Luke Shapiro (a mopey, dopey Josh Peck) is a senior in high school looking to fit in and, more importantly, get laid. He’s tired of showing up to parties to sell weed and then watching from the sidelines as everyone else enjoys it. Luckily he’s got help—mental help—in the form of wacky therapist Dr. Shapiro (Ben Kingsley) who turns out to need more help than Luke does.

The counseling is hardly healthful—Luke pays for his sessions in dime baggies—but the two begin an outside relationship that lies somewhere between that of dealer and junkie and father and son.

Luke has his eye on Stephanie, a gorgeous brunette. When Dr. Shapiro tells Luke he should “stick his tongue down her throat” before she has a chance to react, he doesn’t realize he’s talking about Stephanie; she happens to be his step-daughter.

She takes and interest in Luke and the two begin a summer romance, endearing, fleeting, and peppered with nineties slang (“I got mad love for you, shorty. I wanna listen to Boyz II Men when I’m with you”). The relationship lasts for a weekend or so (I have to be honest: my press screening for this film had a reel switched. Consequently I got a sneak peek at the third act about twenty minutes into the second) when Stephanie is off after the next dopey guy. Luke find himself experiencing his first real heartbreak, abetted, though in no way constructively aided, by Dr. Shapiro.
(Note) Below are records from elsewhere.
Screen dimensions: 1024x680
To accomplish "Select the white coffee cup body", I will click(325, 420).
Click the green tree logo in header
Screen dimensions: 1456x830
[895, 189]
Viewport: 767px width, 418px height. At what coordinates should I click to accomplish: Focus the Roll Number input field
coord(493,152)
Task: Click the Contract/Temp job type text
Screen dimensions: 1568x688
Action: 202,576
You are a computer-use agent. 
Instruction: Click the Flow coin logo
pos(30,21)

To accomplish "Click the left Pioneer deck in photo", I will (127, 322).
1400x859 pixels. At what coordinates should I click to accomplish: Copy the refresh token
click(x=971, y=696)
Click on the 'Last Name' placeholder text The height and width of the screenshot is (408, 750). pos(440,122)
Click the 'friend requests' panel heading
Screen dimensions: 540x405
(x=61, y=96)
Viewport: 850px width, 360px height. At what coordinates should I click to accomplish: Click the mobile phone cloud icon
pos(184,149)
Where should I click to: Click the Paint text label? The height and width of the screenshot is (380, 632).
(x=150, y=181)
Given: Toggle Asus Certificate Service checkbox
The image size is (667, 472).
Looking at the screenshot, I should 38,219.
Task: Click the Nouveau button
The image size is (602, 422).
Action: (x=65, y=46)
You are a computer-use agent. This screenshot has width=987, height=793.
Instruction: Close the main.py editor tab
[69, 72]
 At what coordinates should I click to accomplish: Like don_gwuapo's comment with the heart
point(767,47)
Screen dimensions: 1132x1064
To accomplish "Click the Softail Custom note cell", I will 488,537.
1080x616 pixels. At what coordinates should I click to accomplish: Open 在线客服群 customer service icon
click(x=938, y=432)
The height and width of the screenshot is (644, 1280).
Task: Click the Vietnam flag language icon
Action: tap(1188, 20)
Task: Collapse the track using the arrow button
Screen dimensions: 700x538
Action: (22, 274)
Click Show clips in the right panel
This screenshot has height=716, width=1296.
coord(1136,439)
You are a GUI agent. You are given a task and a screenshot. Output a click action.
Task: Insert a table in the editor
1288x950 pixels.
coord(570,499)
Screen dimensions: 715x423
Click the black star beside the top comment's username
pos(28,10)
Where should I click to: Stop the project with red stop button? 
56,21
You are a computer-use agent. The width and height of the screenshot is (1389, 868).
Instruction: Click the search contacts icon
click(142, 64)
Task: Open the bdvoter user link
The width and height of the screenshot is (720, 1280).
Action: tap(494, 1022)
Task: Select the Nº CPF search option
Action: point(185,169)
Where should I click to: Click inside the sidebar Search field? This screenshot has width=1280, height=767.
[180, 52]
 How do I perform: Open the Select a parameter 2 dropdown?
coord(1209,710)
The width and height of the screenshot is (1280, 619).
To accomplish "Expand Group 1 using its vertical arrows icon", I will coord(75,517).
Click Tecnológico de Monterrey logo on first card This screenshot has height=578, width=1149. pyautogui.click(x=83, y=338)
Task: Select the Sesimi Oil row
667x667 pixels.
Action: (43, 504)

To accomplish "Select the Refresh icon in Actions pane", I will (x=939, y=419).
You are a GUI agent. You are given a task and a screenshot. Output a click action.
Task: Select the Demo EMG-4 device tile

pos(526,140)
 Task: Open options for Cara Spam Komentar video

Ben Kingsley is a rip roaring good time, though we never had any doubts he would be. There’s not much to spoil (though this is the point where we’re going to try): Luke overcomes his pain and goes off to college, as all characters of his type tend to, and Shapiro divorces his wife but manages to carry on.

“The Wackness” often times bites off more than it can chew. That is to say, it reaches for dopeness, but when it does it too often finds itself with the opposite. It is stalled by those grandiose reachings but never derailed, and is best when it chugs merrily along, light-as-fluff and gleaming in its nostalgic glow.